The execution of the update takes just three lines of Powershell:

$updateCmd = "wsl.exe -d '$distro' -u root -- bash -c 'apt update && echo && apt upgrade -y'"
$output = Invoke-Expression $updateCmd 2>&1
$output | Out-File -FilePath $logFile -Encoding UTF8

The first line constructs the command to be executed; don’t forget - we’re in a powershell script, asking WSL to execute a command in a distribution. The $distro parameter is comes from the list of distributions parsed earlier. The second line executes the command and collects the output in a variable. The final line outputs the collected output to the per-distribution log file. The name and path for the log file at determined earlier in the script.

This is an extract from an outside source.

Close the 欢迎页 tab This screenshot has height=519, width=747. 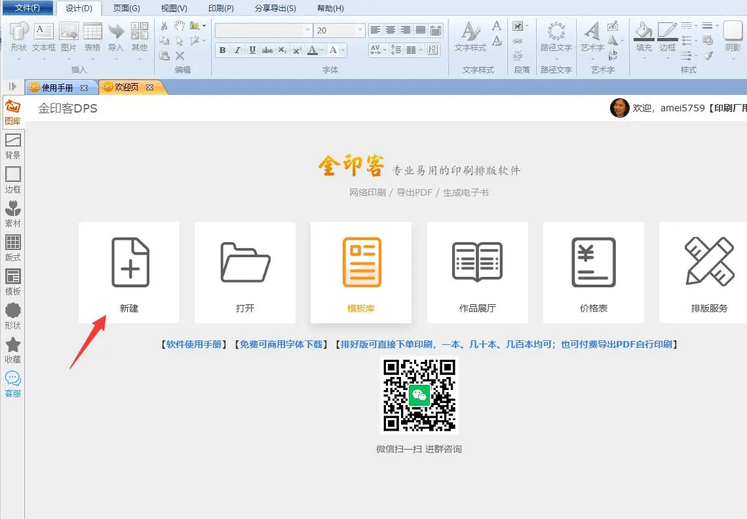pyautogui.click(x=149, y=87)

BAsed on this it should be possible to extend out the first line so that more complex commands are embedded in $updateCmd. It should also be possible to execute a script from here, but bear in mind that the script would need to exist within the distribution and the root user would need to have execute privileges to the script.

Summary

ps-wslupdate/src/ps-wslupdate.ps1 provides a means to automate the updating of most WSL distributions via a scheduled task. Distributions can be excluded via the WSL_SKIP_DIST environment variable, and logs are output to the directory provided in WSL_UPDATE_LOG, with the directory being managed by the script to maintain a history for ten executions.